A cette occasion, j'ai pu me rendre compte que mon unique neurone actif n'avait toujours pas fait de petits, et que j'étais bien incapable de retenir suffisamment longtemps le nom de la rue de l'hôtel pour la recherche sur la carte. Cette langue est clairement incompatible avec mon cerveau.
Qu'à cela ne tienne, nous ferons confiance à une agence de voyage pour nous trouver l'hôtel de rêve. Oui on est un peu inconscients, je sais. On est fous, on est amoureux, quoi.
Et puis sur place, quelle importance si on ne peut pas se localiser, on marchera au gré de nos envies, et tant pis si on n'a visité que le quartier pourri de l'hôtel à l'issu du week end (auquel cas on rentrera en déclarant solennellement que Prague, c'est surfait, ce qui fait toujours classe).
De toute façon, n'est il pas bienvenu de jouer aux bobos dans la capitale de la Bohème Centrale, hum ?
Bref, la ville aux cent clochers reste un haut lieu du romantisme même si en vrai, il paraît qu'il y en a plutôt 500, des clochers).
D'ailleurs, wikipédia est formel :
"L'architecture cubiste est unique au monde. C'est seulement en Tchécoslovaquie et tout particulièrement à Prague et à Hradec Králové, que le cubisme est également appliqué par des architectes tels que : Pavel Janák, Josef Gočár, Josef Chochol. Un quartier cubiste a été bâti à Vyšehrad, ainsi qu'à Hradec Králové."
Je sens que je vais me culturer à mort.
Si j'arrive à me souvenir de leurs noms barbares, bien sûr.
Je continue :
"Prague est une ville très touristique. La beauté de la ville lui a valu l’admiration de nombreux poètes et artistes, de Chateaubriand à André Breton, qui la considérait comme la « capitale magique de l’Europe ». La majestueuse Vltava, le relief et ses belles demeures baroques ou art nouveau la font parfois ressembler à un décor de théâtre."
Ben voilà, ça se pose là, non ?
Bon, on est au stade où je dois à mon inaltérable honnêteté de tempérer cette vision idillyque du week end à venir.
En vrai, je sais que le chéri de la maison a déjà visité cette ville avec son ex, et que cette visite lui a laissé de très bons souvenirs.

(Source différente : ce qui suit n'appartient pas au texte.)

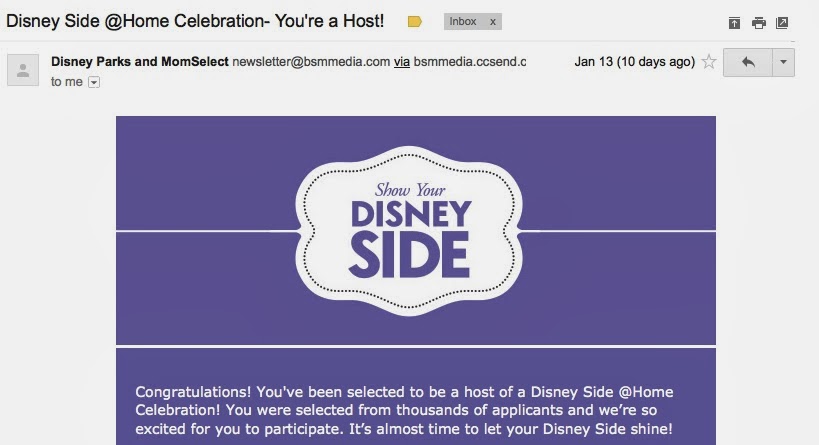Reply using the curved arrow button
The width and height of the screenshot is (819, 445).
(x=748, y=63)
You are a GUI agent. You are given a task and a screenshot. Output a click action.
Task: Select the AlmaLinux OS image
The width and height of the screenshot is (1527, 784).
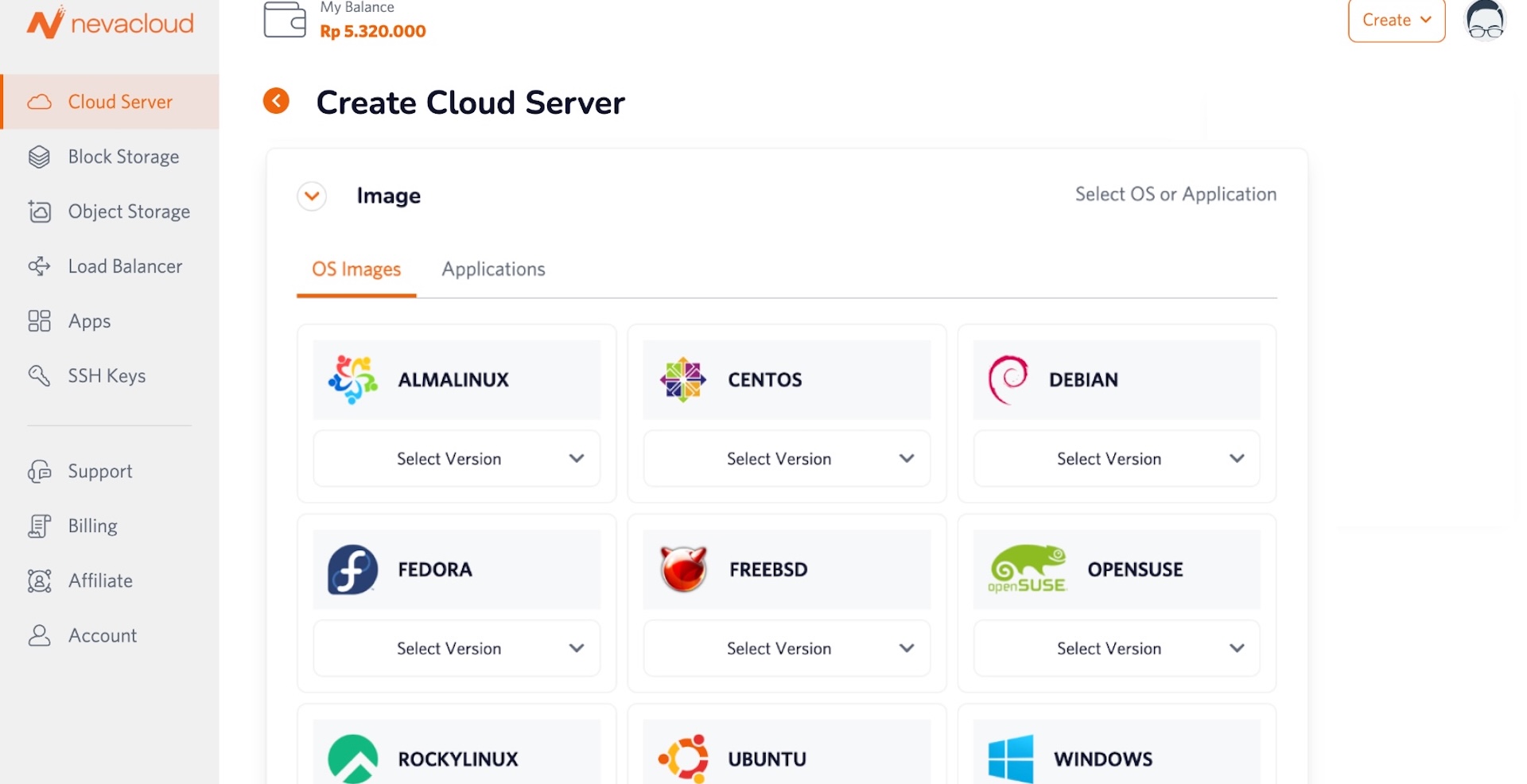(x=456, y=379)
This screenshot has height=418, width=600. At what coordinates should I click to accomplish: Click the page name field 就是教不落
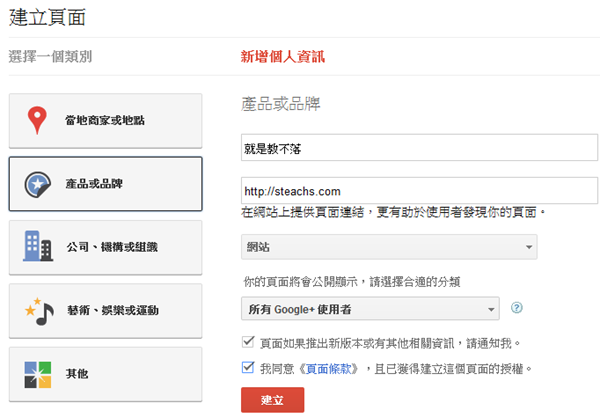coord(419,148)
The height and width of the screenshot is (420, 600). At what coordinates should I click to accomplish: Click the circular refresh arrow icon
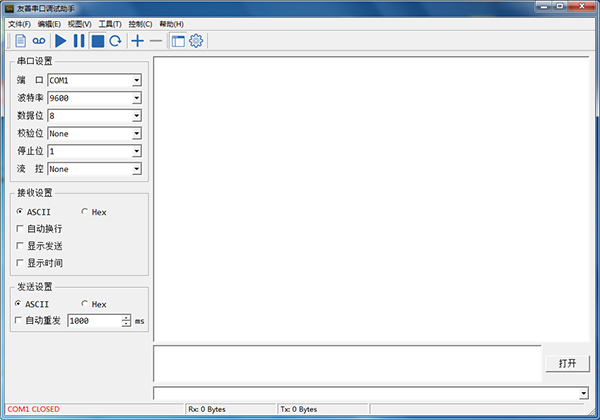(x=115, y=41)
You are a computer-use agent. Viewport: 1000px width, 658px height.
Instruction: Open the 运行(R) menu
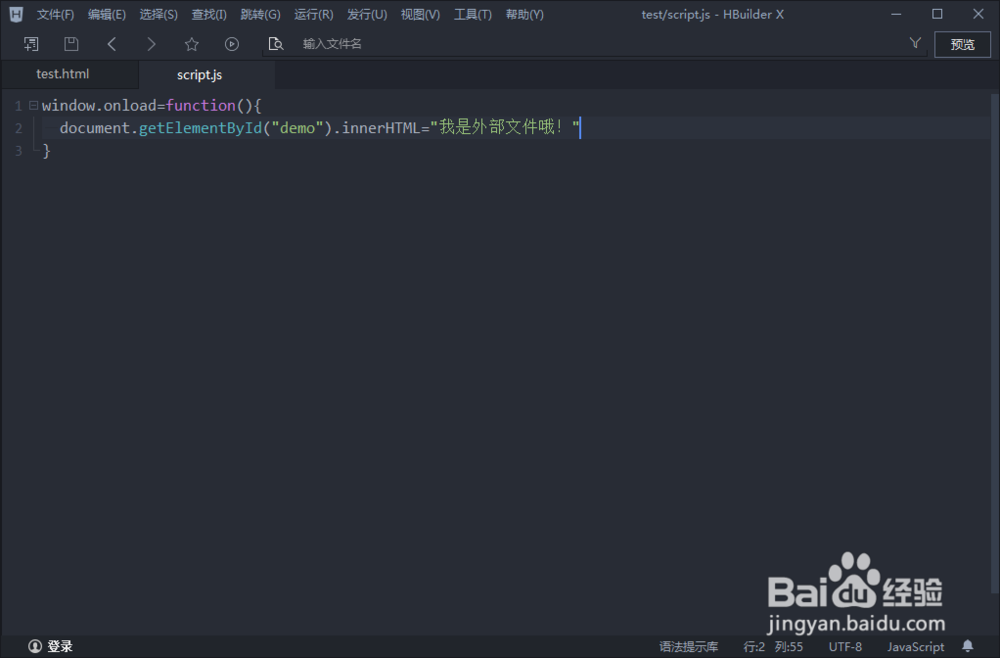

En gros, le vendredi, je vais me paumer toute seule pendant que le Chéri bossera, et le soir, si j'arrive à m'orienter jusqu'à l'hôtel (rien n'est moins sûr), on se retrouvera pour une fin de week end qui se DOIT d'être exceptionnelle, parce que non, non, je ne suis pas jalouse, mais putain y a intérêt que ce week end à Prague avec moi lui laisse de bien meilleurs souvenirs qu'avec son ex.
C'est mon côté psychopathe qui s'exprime, mais j'assume.
Alors en vrai de vrai, j'hésite à fond sur la stratégie à adopter.
Des visites traditionnelles agrémentées de mes commentaires intelligents (je potasserai le guide) sur le cubisme et André Breton pourraient lui laisser un sentiment admiratif à mon égard. Certes.
Ou alors je pourrais potasser le kamasutra et lui préparer un week end d'anthologie avec gémissements de plaisir en tchèque (un truc genre "krvisklaaaaa").
J'ai un mois pour me décider, mais une chose est sûre, après NOTRE week end il ne se souviendra plus de "Prague avec son ex", hé hé ;-)
(appelez moi Glenn Close)
(ma référence en matière de psychopathe amoureuse)
(mais moi je ne fais pas bouillir les jolis petits pinpins).
Mes futures mini-vacances en namoureux, donc...
Bon, alors vous êtes trop forts, la majorité des sondés avait gagné...
Monomamoi voyage beaucoup pour son boulot, et des fois, même, dans des endroits sympas, comme là. Une réunion un vendredi à Prague, et nous voilà tous les deux à travailler la prononciation de mots à 25 consonnes.
Prague, je ne connais pas, mais je me suis renseignée, hein.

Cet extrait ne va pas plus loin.